### Records shown

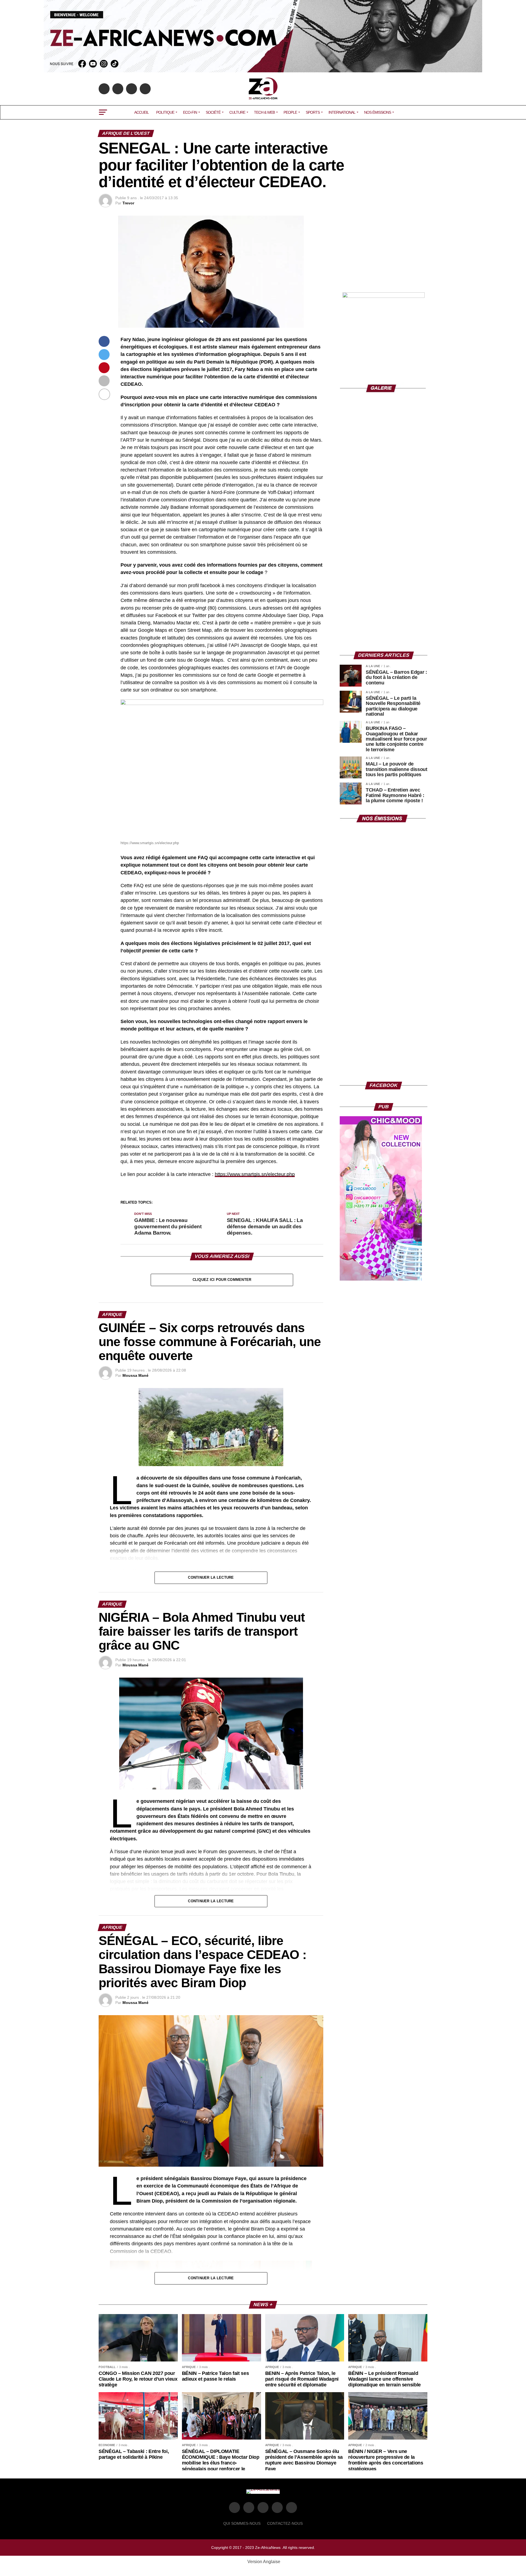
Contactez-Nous (285, 2523)
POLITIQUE (165, 112)
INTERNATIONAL (341, 112)
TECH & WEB (264, 112)
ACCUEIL (141, 112)
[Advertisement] (383, 250)
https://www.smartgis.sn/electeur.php (255, 1174)
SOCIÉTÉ (213, 112)
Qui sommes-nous (242, 2523)
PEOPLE (290, 112)
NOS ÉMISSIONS (377, 112)
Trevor (128, 203)
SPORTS (313, 112)
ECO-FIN (190, 112)
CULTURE (237, 112)
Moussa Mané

### Task
Include in the answer nothing but an exact repetition of the lines from the one with "POLITIQUE (165, 112)" through the end of the material.

### Answer box
POLITIQUE (165, 112)
INTERNATIONAL (341, 112)
TECH & WEB (264, 112)
ACCUEIL (141, 112)
[Advertisement] (383, 250)
https://www.smartgis.sn/electeur.php (255, 1174)
SOCIÉTÉ (213, 112)
Qui sommes-nous (242, 2523)
PEOPLE (290, 112)
NOS ÉMISSIONS (377, 112)
Trevor (128, 203)
SPORTS (313, 112)
ECO-FIN (190, 112)
CULTURE (237, 112)
Moussa Mané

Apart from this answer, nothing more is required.